Mar 15, 2007
Voters could OK traffic camera’s use
Bill would let residents of cities decide red-light monitoring issue
By Dana Beyerle
Montgomery Bureau Chief
MONTGOMERY | The sponsor of a red-light camera bill said Wednesday he wants voters to determine whether the cameras should be installed in their cities to catch drivers who ignore the traffic signals.
Rep. David Grimes, R-Montgomery, said Wednesday that he plans to amend his legislation to let voters decide whether cameras can be installed at intersections.
Offending motorists would be ticketed.
Grimes’ red-light camera bill and a companion bill were to have been considered by the House Public Safety Committee on Wednesday, but Grimes pulled them from consideration in order to amend the bill.
“It will be up to voters in a city to vote whether they want to use them," said Grimes, who has tried for several years to pass legislation authorizing cities to install red-light cameras.
Grimes’ companion bill would authorize police officers to charge someone with a traffic violation, such as running a red light, without the officer actually having viewed the infraction.
Safety advocates say traffic tickets based on photographic evidence of red-light running can slash the number of crashes in which a motorist runs a red light and hits a vehicle that has the right of way.
Critics say red-light cameras are simply revenue generators for cities.
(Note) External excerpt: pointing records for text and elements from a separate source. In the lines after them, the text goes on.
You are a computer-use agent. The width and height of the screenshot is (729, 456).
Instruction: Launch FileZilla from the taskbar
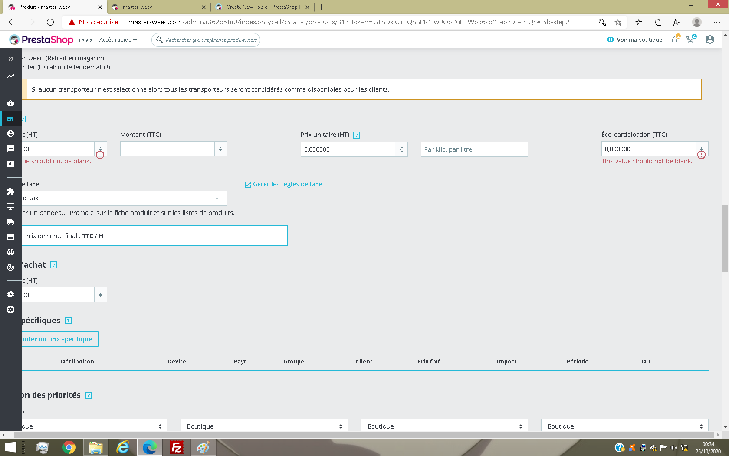[x=177, y=447]
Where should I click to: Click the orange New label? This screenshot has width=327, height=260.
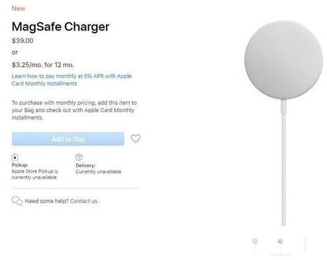19,9
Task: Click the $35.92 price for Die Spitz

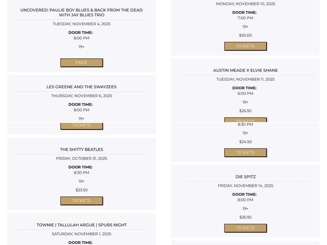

Grimes’ proposed amendment would shift the dynamics of the red-light camera issue from the Legislature to municipalities and may make the bill more palatable to House committee members.
Officials in Mobile, Montgomery and Tuscaloosa have shown interest in the bill to help them determine their own red-light traffic enforcement. Montgomery’s City Council approved an ordinance authorizing the use of intersection cameras, but Tuscaloosa officials believe a state law is needed before the cameras can be used.
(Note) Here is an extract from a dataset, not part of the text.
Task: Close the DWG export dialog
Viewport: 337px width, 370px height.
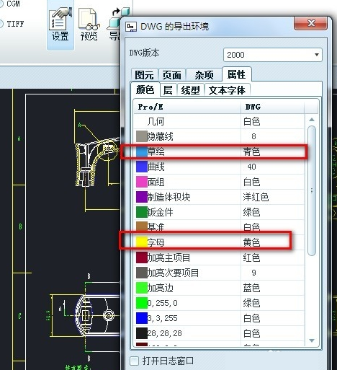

Tuscaloosa Mayor Walt Maddox said he wants to review changes Grimes makes to his bill.
“However, I support letting the people decide on whether to give the City Council the authority to use this technology as a measure to reduce the number wrecks, injuries and fatalities as a result of red light running," he wrote in an e-mail.
Northport Mayor Harvey Fretwell couldn’t be reached for comment Wednesday afternoon.
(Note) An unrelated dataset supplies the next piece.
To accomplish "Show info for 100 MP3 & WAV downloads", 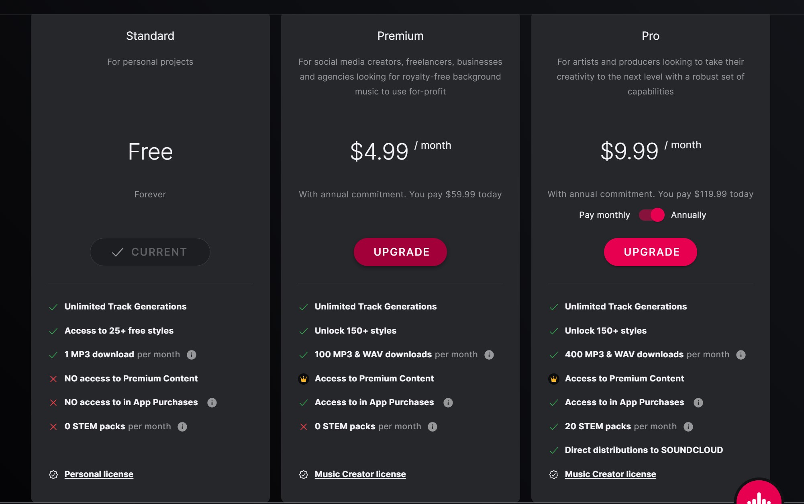I will pos(489,355).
Grimes said he wants the Public Safety Committee to consider his amendment on Wednesday. He’ll then learn whether the amendment is enough to salvage the legislation, which has not been favorably received in committee.
House Speaker Pro Tem Demetrius Newton, D-Birmingham, said he has problems with Grimes’ red-light bill because it shifts the burden of proof from the government to motorists, who would then have to prove their innocence.
“If it still has that, I’ll be opposed to it," he said before Grimes announced his proposed changes.